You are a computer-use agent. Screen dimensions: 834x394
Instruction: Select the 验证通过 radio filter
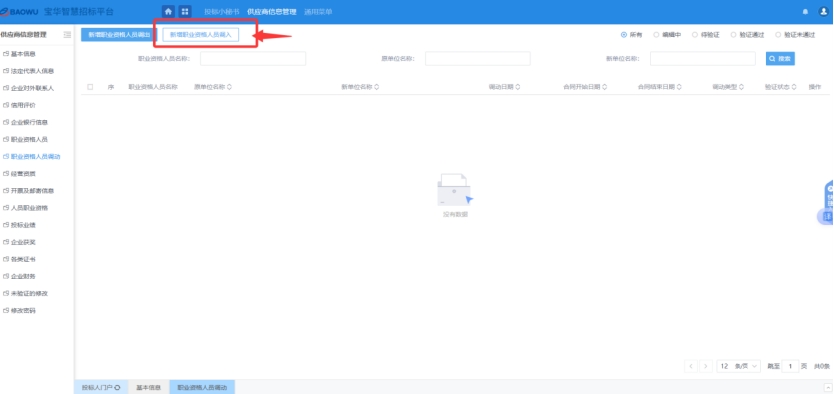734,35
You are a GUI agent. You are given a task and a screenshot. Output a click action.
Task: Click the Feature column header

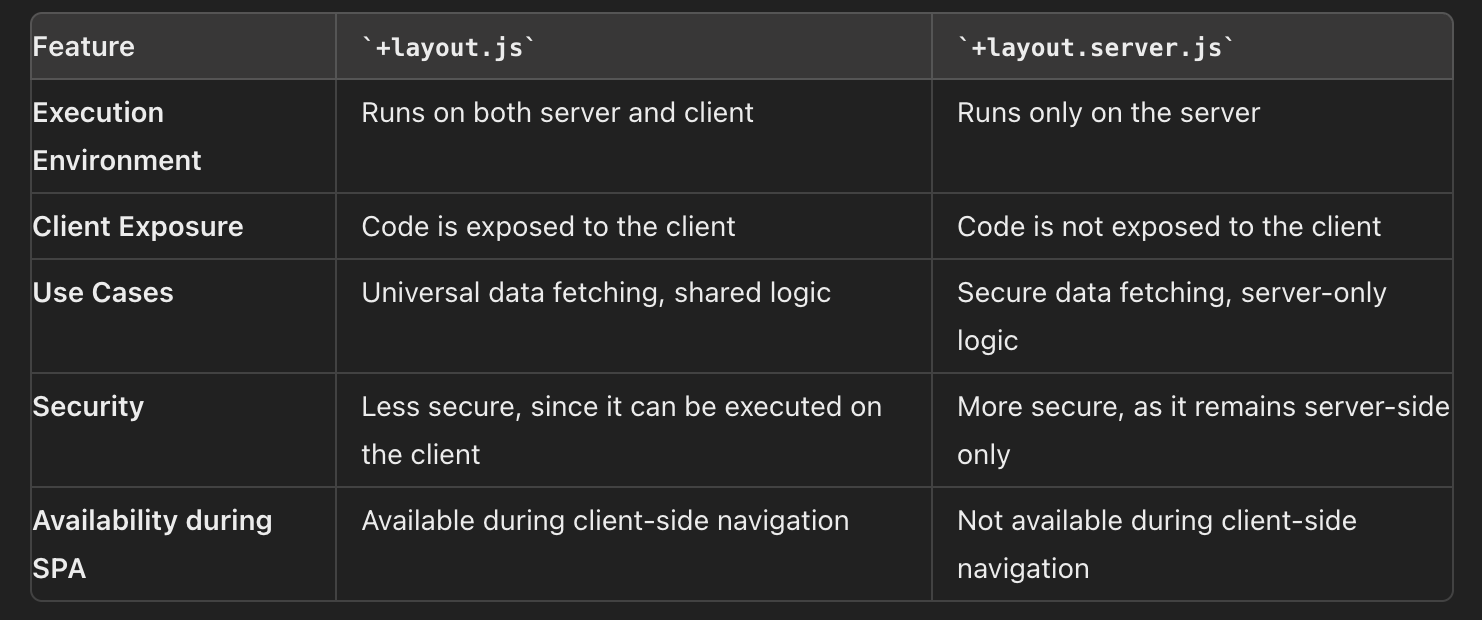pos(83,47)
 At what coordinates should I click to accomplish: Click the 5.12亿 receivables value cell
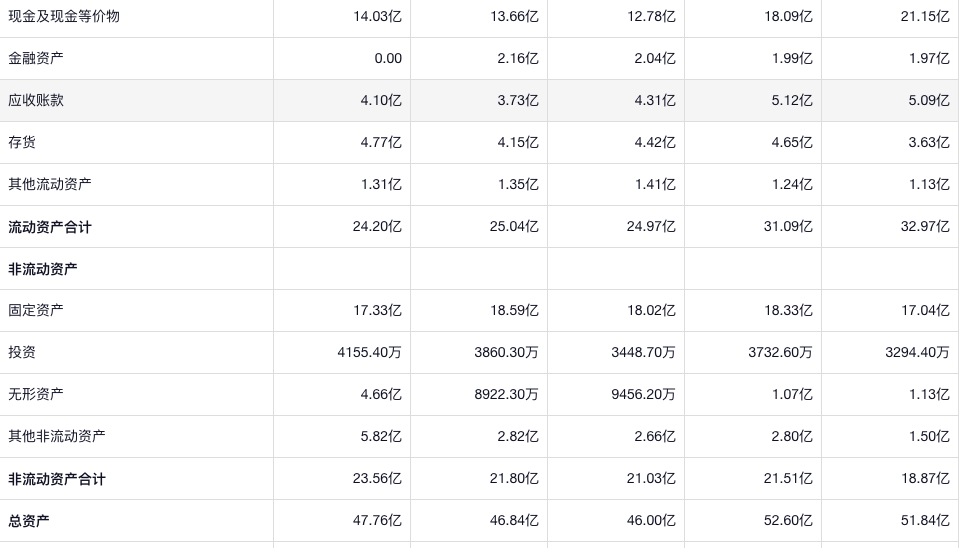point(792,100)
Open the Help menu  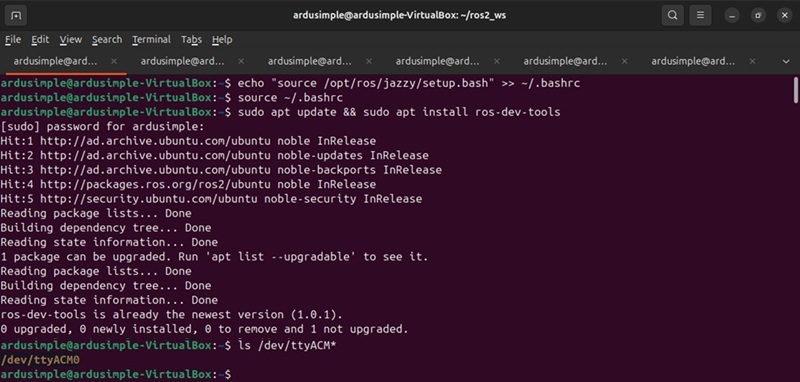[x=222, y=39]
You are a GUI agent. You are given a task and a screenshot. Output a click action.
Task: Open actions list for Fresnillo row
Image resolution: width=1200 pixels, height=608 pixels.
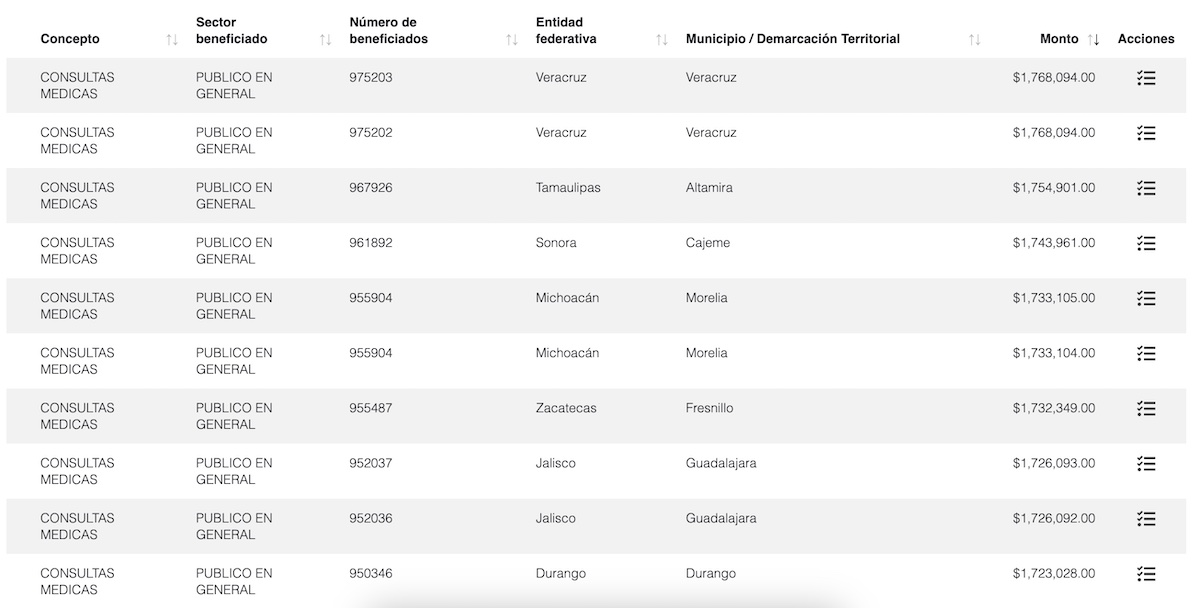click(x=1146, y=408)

================================

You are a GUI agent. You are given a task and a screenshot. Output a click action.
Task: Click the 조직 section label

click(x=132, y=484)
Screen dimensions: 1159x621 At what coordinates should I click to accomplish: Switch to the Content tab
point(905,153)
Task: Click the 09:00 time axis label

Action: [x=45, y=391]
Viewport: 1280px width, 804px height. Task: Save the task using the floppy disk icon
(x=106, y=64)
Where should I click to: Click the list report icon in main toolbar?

================================

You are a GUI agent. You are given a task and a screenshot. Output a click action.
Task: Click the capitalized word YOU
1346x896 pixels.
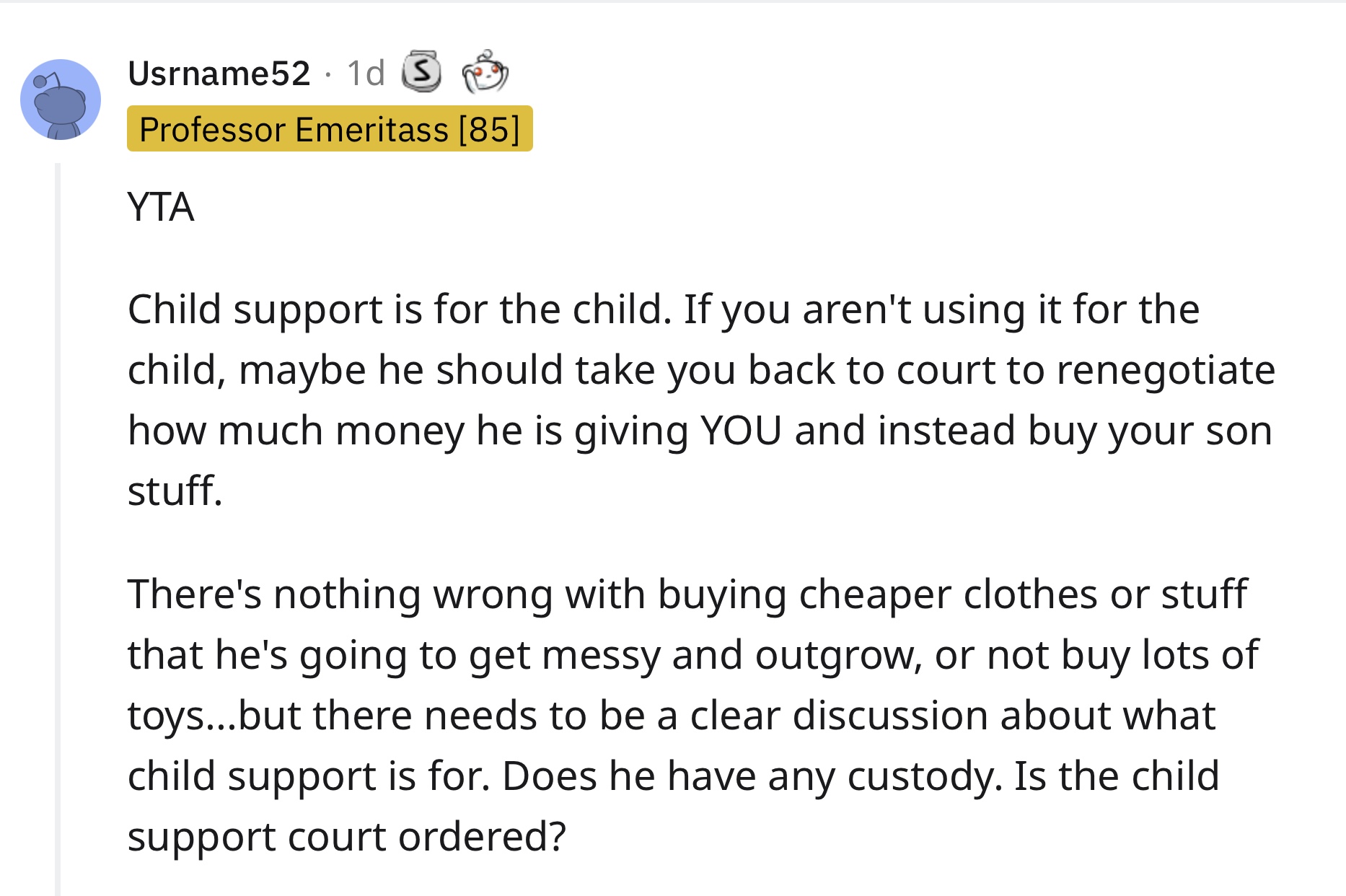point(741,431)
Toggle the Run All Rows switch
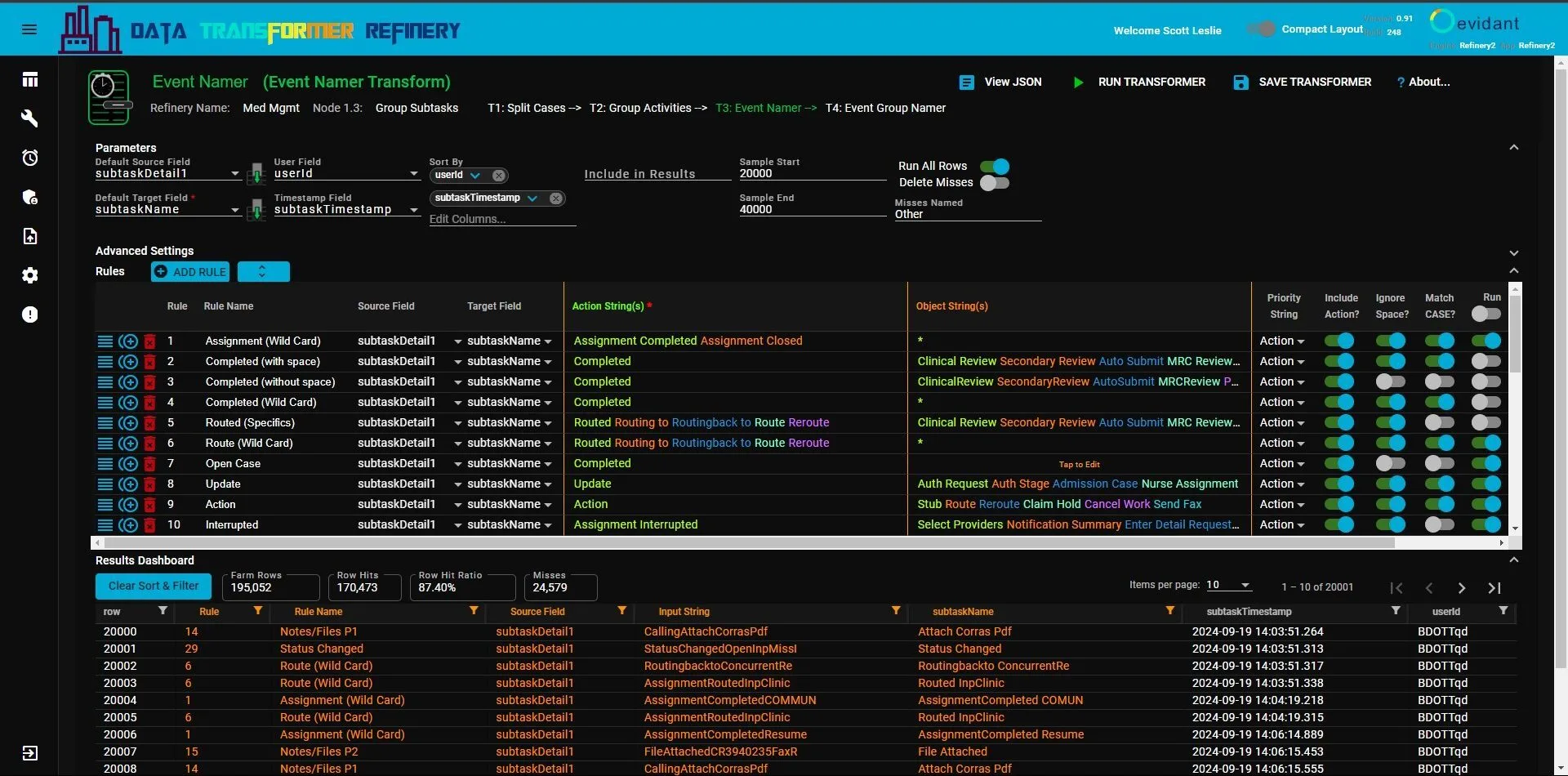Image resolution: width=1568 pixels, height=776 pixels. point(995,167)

================================

* What is required
Could you repeat exactly the lines above from the line with "Task: Click the 조직 section label" up to and including the line with "Where should I", and only those?

* Your response
Task: Click the 조직 section label

click(x=132, y=484)
Screen dimensions: 1159x621 At what coordinates should I click to accomplish: Switch to the Content tab
point(905,153)
Task: Click the 09:00 time axis label

Action: [x=45, y=391]
Viewport: 1280px width, 804px height. Task: Save the task using the floppy disk icon
(x=106, y=64)
Where should I click to: Click the list report icon in main toolbar?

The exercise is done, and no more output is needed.